Estatal fez balanço de redução de consumo que pode chegar a R$ 35 milhões por ano com tecnologias que vão desde novas lâmpadas até equipamentos de sinalização do sistema
ADAMO BAZANI
O CBTC (siga em inglês para Controle de Trens Baseado em Comunicação), que é um sistema de controle e sinalização de trens, além de permitir a redução da distância entre uma composição e outra possibilitando aumento da quantidade de trens em uma linha, pode também reduzir o consumo de energia elétrica.
É o que diz o Metrô de São Paulo em comunicado desta quinta-feira, 28 de julho de 2022, em balanço sobre investimentos em tecnologias para deixar os gastos com energia menores.
Segundo a estatal, por causa de ações que vão desde a instalação de novas lâmpadas até a compra de equipamentos para a movimentação dos trens, tem sido possível reduzir anualmente em R$ 35 milhões a conta de energia.
O CBTC, por exemplo, gera uma economia de 11% por ano no consumo em comparação com os sistemas de controles mais antigos.
O problema é que o CBTC já não é mais nenhuma novidade no mercado e ainda não são todas as linhas que possuem a tecnologia em São Paulo.
Segundo o Metrô, no balanço, o sistema ainda está sendo instalado na linha 3-Vermelha, a mais movimentada da rede.
Na linha 1-Azul, a mais antiga, a implantação da tecnologia só foi finalizada neste ano.
Na linha 2-Verde, o funcionamento já ocorre há mais tempo e o monotrilho da linha 15-Prata já foi inaugurado com o sistema.
O novo sistema de sinalização e controle, chamado de CBTC, já presente nas Linha 1 – Azul, Linha 2 – Verde e Linha 15 – Prata, além de proporcionar maior regularidade na oferta de viagens, gera uma economia de energia na ordem de 11% quando comparado aos sistemas convencionais. Para a Linha 3 – Vermelha os equipamentos já estão instalados e os softwares desenvolvidos serão testados e avaliados em plataformas de desenvolvimento, testes de fábrica, e posterior uso na operação comercial.

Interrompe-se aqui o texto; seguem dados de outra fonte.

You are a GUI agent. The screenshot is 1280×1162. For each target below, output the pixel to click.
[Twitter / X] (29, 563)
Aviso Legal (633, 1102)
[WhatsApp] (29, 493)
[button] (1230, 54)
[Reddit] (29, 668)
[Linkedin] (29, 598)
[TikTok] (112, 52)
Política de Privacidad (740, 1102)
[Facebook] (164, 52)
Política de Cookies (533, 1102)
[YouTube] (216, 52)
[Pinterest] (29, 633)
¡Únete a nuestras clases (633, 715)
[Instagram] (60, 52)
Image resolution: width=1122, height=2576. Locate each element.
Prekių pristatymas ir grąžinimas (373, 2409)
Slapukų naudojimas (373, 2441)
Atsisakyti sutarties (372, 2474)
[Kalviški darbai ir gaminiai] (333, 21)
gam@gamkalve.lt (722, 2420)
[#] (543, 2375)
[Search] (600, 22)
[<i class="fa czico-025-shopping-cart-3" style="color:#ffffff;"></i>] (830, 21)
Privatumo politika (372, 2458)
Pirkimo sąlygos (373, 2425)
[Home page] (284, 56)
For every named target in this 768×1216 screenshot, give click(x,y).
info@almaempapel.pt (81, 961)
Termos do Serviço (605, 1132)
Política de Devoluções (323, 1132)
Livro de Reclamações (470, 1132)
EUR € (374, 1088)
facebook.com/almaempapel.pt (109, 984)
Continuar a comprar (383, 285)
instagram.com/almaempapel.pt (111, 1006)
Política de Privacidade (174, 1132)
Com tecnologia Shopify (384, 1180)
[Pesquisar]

Quanto à iluminação de prédios, estações, plataformas e áreas técnicas, o Metrô diz que em 2017 começou a trocar lâmpadas fluorescentes por modelos de LED com a meta de 150 mil lâmpadas e uma economia de R$ 2 milhões por ano só com a iluminação.
A instalação do Inversor de Tração nas subestações também foi citada no balanço.
Este equipamento consegue reaproveitar a energia regenerada pelos trens e disponibilizá-las para outros trens em circulação na mesma linha.
A empresa explica que os trens do Metrô são concebidos com um sistema de freio elétrico capaz de regenerar energia elétrica a partir da energia cinética dos trens em movimento.
Isso, segundo o Metrô, traz um ganho significativo no desempenho energético dos trens, ou seja, os motores dos trens são transformados em geradores elétricos durante as frenagens. “Maximizar esse efeito é o grande desafio dos especialistas em tração elétrica. Essa tecnologia é utilizada também nos carros elétricos e até nos carros de corrida da Fórmula 1.” – explica a nota.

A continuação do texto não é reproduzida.